Ketamine-Induced Epigenetic Changes in Traumatic Injury
PA Tobacco Settlement Fund (TSF), Commonwealth of Pennsylvania #4100095613
07/01/23 – 06/30/26
Nyland, PI
Chronic pain is the number one cause of disability and disease burden globally and is associated with diseases of despair currently plaguing the state of Pennsylvania: opioid and alcohol use, overdose, and suicide. Chronic pain often accompanies exposure to traumatic stress. We have previously shown that exposure to traumatic stress prior to injury results in a greater magnitude and longer duration of pain.
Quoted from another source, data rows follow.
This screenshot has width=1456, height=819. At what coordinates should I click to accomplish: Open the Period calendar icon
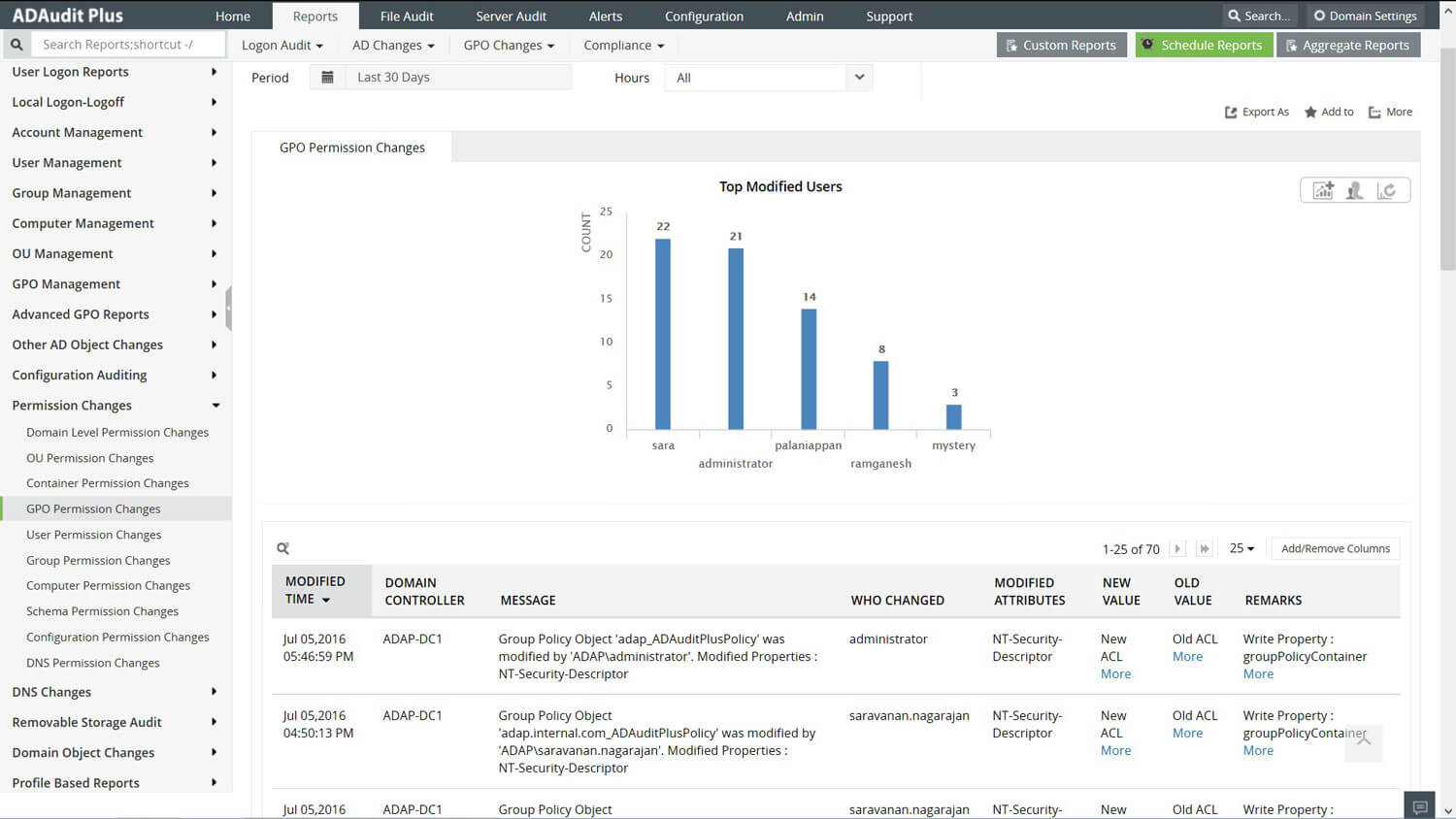327,78
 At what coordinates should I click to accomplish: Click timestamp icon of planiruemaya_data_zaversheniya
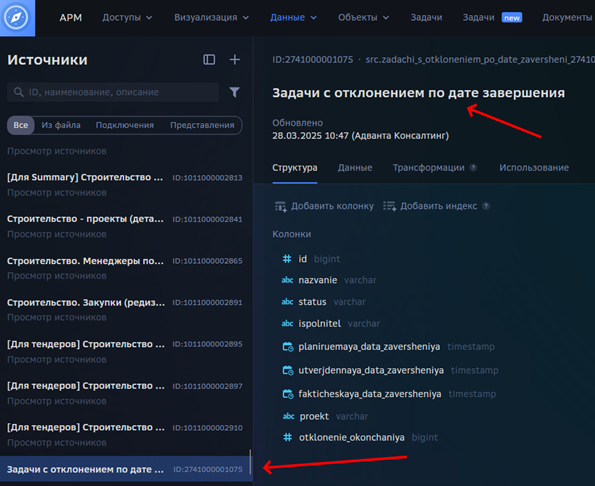pos(288,347)
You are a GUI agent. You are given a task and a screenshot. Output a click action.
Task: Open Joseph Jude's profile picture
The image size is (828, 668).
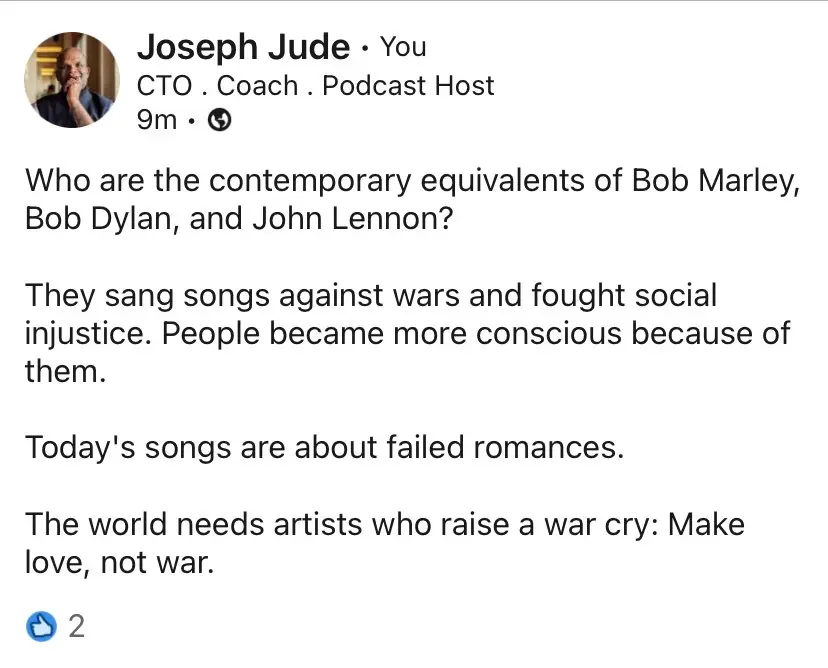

We have also identified stress-related biomarkers that predict persistent pain following motor vehicle collisions or sexual assault, even in the absence of injury. Stress then, has a significant impact on the development of chronic pain. One means by which stress can affect pain is through epigenetic regulation, which is the essential link between nature (genes) and nurture (environment). Recently, the use of ketamine has grown in popularity for the treatment of various psychiatric and psychosomatic conditions including both acute and chronic pain. The mechanisms underlying the efficacy of ketamine treatment for these conditions, however, are still poorly understood. Long-term treatment with ketamine has been shown to alleviate anxiety-like behavior in a rodent model of post-traumatic stress disorder and prevent trauma-induced epigenetic changes in brain regions involved in fear conditioning. It is unclear, however, if these effects are stress dependent. Because ketamine therapy comes with serious side effects and is not effective in all patients, a major obstacle in the field is identifying patients that will most benefit from it. Therefore, the objective of this proposal is to identify epigenetic changes induced by ketamine therapy in a rodent model of traumatic injury and to determine if these changes are stress dependent.